Participants completed the NEO Five Factor Inventory which is a self-rated 60-item Likert scale ranging from strongly agree to strongly disagree, assessing the five major personality factors: Neuroticism, Extraversion, Openness to experience, Agreeableness, and Conscientiousness.
General health measures
Participants were given a physical examination, which included: time to walk 6 meters; mean grip-strength of both left and right hands; lung function assessed as the best of three in forced expiratory volume in 1 second (FEV1) and forced vital capacity (FVC); body mass index (BMI); and systolic and diastolic blood pressure. They were tested for the APOE e4 allele. Participants were also asked about total units of alcohol consumed per week; and whether they currently smoked, had quit smoking, or never smoked (smoking status). It should be noted that we differentiated between the physical fitness measures here and the physical function ones used as part of the wellbeing domains to create groups. The physical fitness variables (grip strength, 6-meter walk-time, FEV1, and FVC) making up the external variables used here, are bodily assessments and objective measures of wellbeing, by contrast with physical health behaviour and autonomy, such as level and intensity of physical exercise and ADLs, which are self-reported and more under the individual’s control on a daily basis.

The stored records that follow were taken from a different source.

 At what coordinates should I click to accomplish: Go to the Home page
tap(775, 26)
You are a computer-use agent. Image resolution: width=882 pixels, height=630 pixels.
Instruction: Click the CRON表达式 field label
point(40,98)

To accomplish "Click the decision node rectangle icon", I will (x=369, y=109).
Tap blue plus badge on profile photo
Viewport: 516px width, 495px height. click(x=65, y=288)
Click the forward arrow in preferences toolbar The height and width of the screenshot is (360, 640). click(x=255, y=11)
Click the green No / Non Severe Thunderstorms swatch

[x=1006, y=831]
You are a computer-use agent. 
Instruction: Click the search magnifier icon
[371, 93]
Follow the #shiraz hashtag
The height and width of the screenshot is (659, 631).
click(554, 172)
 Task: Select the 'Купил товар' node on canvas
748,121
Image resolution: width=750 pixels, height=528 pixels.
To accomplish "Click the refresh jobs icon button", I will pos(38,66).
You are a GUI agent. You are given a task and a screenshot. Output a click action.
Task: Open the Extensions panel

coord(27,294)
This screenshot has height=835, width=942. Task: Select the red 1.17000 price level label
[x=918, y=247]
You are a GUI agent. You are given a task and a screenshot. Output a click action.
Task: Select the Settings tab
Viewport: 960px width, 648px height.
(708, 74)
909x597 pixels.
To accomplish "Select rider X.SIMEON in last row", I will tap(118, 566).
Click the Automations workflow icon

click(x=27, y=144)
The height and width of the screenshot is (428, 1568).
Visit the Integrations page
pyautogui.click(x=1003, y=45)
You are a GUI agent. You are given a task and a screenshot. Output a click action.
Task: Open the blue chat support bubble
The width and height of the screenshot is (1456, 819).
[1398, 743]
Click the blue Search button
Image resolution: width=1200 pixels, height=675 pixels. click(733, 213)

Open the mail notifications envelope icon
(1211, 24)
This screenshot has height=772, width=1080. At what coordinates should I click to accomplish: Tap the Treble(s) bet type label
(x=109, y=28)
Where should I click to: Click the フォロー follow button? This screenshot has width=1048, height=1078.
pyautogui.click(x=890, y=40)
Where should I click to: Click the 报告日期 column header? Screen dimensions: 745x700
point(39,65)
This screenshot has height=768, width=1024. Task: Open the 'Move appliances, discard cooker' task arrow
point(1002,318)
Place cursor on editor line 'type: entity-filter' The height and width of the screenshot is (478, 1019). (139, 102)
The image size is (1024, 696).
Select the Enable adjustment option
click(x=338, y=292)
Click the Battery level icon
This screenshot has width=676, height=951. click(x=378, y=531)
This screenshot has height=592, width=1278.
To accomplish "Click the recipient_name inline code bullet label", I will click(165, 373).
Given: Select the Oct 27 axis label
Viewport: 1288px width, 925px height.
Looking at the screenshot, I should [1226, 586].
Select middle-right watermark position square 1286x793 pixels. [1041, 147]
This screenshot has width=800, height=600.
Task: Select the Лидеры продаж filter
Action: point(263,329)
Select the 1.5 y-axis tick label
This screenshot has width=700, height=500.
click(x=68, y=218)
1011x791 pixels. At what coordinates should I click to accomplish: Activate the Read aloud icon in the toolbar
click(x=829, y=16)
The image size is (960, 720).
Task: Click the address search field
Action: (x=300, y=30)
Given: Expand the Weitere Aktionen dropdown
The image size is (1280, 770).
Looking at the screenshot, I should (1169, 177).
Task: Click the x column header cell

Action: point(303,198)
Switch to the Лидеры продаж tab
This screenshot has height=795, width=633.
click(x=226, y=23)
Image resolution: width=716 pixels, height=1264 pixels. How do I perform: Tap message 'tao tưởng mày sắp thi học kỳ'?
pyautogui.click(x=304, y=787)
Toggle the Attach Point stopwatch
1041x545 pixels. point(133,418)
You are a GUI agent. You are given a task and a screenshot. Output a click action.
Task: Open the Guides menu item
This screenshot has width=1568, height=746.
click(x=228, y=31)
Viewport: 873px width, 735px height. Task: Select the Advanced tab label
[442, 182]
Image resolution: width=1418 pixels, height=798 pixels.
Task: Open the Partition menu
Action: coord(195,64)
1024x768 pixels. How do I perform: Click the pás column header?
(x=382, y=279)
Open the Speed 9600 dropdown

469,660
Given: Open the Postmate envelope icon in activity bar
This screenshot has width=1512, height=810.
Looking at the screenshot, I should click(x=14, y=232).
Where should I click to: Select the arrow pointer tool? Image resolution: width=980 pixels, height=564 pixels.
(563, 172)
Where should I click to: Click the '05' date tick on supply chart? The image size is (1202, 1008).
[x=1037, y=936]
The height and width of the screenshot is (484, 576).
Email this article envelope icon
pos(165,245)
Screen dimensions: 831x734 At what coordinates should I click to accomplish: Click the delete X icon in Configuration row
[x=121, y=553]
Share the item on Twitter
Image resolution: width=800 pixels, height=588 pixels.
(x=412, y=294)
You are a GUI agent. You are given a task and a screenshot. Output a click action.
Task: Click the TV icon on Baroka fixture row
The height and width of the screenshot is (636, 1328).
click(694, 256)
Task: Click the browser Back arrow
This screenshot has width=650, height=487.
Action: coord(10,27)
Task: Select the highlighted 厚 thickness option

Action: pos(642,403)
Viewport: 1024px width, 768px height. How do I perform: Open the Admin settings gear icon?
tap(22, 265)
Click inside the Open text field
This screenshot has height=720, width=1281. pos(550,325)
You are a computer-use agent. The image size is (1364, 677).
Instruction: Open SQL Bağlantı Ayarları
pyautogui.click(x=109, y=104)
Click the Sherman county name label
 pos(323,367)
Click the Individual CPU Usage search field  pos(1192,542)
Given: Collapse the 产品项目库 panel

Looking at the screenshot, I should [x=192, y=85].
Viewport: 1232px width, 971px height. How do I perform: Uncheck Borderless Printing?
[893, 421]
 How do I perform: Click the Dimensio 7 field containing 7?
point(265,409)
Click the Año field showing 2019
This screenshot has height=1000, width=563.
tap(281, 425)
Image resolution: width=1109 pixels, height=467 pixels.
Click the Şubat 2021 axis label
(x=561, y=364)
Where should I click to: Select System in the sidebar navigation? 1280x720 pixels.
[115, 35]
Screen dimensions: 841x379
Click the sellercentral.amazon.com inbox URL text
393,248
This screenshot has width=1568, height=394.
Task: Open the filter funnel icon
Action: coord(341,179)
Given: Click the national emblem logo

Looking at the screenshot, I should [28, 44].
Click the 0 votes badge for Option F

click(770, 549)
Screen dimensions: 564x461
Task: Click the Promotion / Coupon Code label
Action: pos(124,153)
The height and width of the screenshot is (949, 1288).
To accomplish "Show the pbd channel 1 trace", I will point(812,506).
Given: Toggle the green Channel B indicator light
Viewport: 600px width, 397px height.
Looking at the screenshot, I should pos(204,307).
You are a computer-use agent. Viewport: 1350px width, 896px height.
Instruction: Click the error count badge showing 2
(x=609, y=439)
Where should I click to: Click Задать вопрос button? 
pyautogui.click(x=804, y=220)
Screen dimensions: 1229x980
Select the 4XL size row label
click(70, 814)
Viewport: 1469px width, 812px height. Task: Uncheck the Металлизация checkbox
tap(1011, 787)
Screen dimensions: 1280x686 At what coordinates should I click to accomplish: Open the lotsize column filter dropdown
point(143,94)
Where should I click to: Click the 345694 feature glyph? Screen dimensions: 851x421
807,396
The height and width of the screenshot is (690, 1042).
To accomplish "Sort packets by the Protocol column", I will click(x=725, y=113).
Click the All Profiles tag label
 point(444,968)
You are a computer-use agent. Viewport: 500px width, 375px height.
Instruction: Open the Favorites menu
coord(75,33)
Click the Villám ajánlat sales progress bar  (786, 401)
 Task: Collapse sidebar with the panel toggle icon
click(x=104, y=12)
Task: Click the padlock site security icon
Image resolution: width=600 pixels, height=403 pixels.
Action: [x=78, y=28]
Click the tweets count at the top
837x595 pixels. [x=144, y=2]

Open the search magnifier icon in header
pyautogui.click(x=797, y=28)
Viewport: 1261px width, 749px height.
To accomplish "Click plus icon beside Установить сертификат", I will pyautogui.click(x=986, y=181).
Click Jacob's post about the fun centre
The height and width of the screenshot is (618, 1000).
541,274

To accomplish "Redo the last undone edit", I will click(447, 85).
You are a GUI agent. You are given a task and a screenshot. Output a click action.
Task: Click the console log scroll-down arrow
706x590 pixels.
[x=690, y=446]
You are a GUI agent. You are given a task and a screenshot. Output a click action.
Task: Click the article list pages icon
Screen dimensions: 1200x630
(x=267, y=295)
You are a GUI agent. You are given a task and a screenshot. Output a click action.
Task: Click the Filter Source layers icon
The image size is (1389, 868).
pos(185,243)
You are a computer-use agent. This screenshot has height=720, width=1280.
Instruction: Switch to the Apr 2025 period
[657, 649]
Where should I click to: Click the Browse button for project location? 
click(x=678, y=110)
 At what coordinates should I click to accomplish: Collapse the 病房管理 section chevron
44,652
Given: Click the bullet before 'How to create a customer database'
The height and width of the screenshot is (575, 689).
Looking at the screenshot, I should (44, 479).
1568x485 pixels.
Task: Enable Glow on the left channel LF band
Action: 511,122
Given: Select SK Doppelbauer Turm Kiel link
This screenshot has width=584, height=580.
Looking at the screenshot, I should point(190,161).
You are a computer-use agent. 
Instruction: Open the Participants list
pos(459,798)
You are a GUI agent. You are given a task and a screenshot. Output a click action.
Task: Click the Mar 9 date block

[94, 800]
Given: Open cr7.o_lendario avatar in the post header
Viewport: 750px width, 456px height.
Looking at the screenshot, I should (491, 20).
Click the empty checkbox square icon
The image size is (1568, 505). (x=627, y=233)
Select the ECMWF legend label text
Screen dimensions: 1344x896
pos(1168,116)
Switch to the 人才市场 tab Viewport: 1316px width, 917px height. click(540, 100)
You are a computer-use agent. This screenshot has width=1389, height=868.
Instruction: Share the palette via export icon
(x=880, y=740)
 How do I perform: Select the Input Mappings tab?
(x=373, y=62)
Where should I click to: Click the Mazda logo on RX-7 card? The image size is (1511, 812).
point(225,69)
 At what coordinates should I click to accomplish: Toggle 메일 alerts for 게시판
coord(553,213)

As part of a structured interview, participants were asked for their history of cardiovascular disease (CVD) and stroke, and if they had any blood circulation problems, for their total numbers of diagnosed medical conditions, and the current total numbers of prescription medications they took.
Principal components analysis
To reduce the number of variables under consideration, we extracted principal components for Physical Function and Quality of Life. We used the Statistical Package for the Social Science (SPSS, version 17.0, SPSS Inc., Chicago, IL, USA) to carry out the PCA.
One component explained 52% of the variance in the three physical function measures, on which each loaded .53 or more, which meant that each variable in the PCA contributed at least .53 to the component score. We used this component score to represent physical function in our subsequent analyses. For the four QOL subtests, one component explained 60% of the variance, on which each variable also loaded over .53 on this component, and we used the component score to represent quality of life in our analyses.
For Emotional Wellbeing, the two subscales of anxiety and depression from the HADS correlated .37 (p < .001). Because PCA generally requires at least 3 variables, we standardized the two sub-scores and calculated their mean. These scores were reversed so that higher scores represented more positive Emotional Wellbeing.
Data for participants whose component scores were more than 3 standard deviations form the mean were trimmed to 3 or -3 as relevant and retained in the database.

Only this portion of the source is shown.